Bu faktörlerin hepsinde haklılık payı ve bu bağlamda siyasal iktidarın da sorumluluğu olduğu çok açık.
Ancak bu değerlendirmeler küresel ısınma faktörünü de gözden kaçırmamalı ki küresel ısınma konusunda iktidarın izlemekte olduğu ranta dayalı doğayı tahrip eden politikaların çok büyük payı var. Ayrıca küresel ısınma ekolojik tahribat biçiminde doğanın sömürülmesine dikkat çekerken, aynı zamanda emekçiler üzerindeki ölümcül etkileriyle emek sömürüsüne de neden oluyor.

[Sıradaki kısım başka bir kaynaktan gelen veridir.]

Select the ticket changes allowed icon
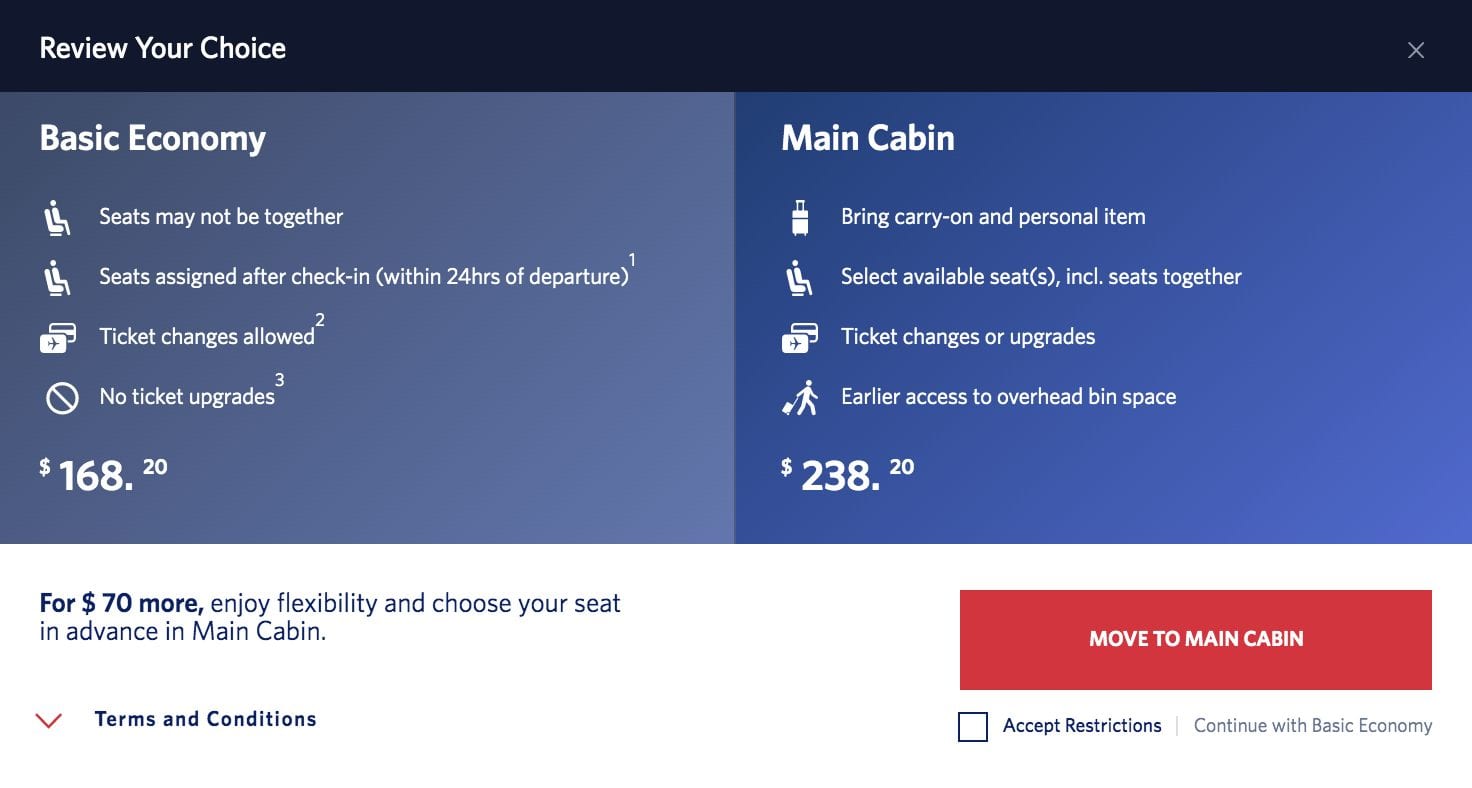 59,337
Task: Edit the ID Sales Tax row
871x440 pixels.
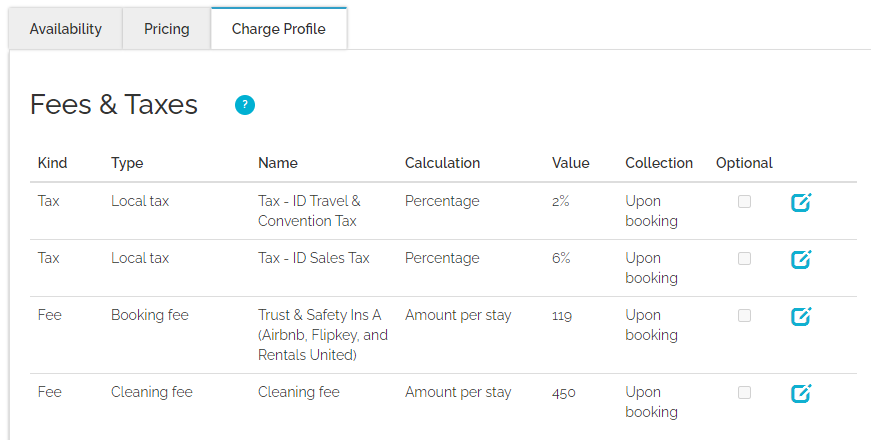Action: pos(801,259)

Bugünkü yazımız küresel ısınmanın emek üzerindeki tahribatı ve alınması gereken önlemler üzerine. Ama öncelikle, İskenderun’da 40 derece (°C) sıcakta eğitim yaptırıldıkları için su kaybından cinayete kurban edilen iki askerimizi unutmayalım. Bu ve benzerleri bundan böyle açık hava da çalışmak zorunda kalan tarım işçileri, temizlik işçileri ve inşaat işçileri başta olmak üzere işçi sınıfının önemli kısmının da başına gelebilir.
Küresel ısınmada son durumu geçen bölümden alıntılayarak, bir kez daha hatırlatalım: Bu yılın ocak ayı, kayıtlara geçen en sıcak ocak ayı oldu (sanayileşme öncesi seviyelerin 1,7°C üzerinde). Haziran 2025 ise cehennem sıcaklarının bir fragmanı gibiydi.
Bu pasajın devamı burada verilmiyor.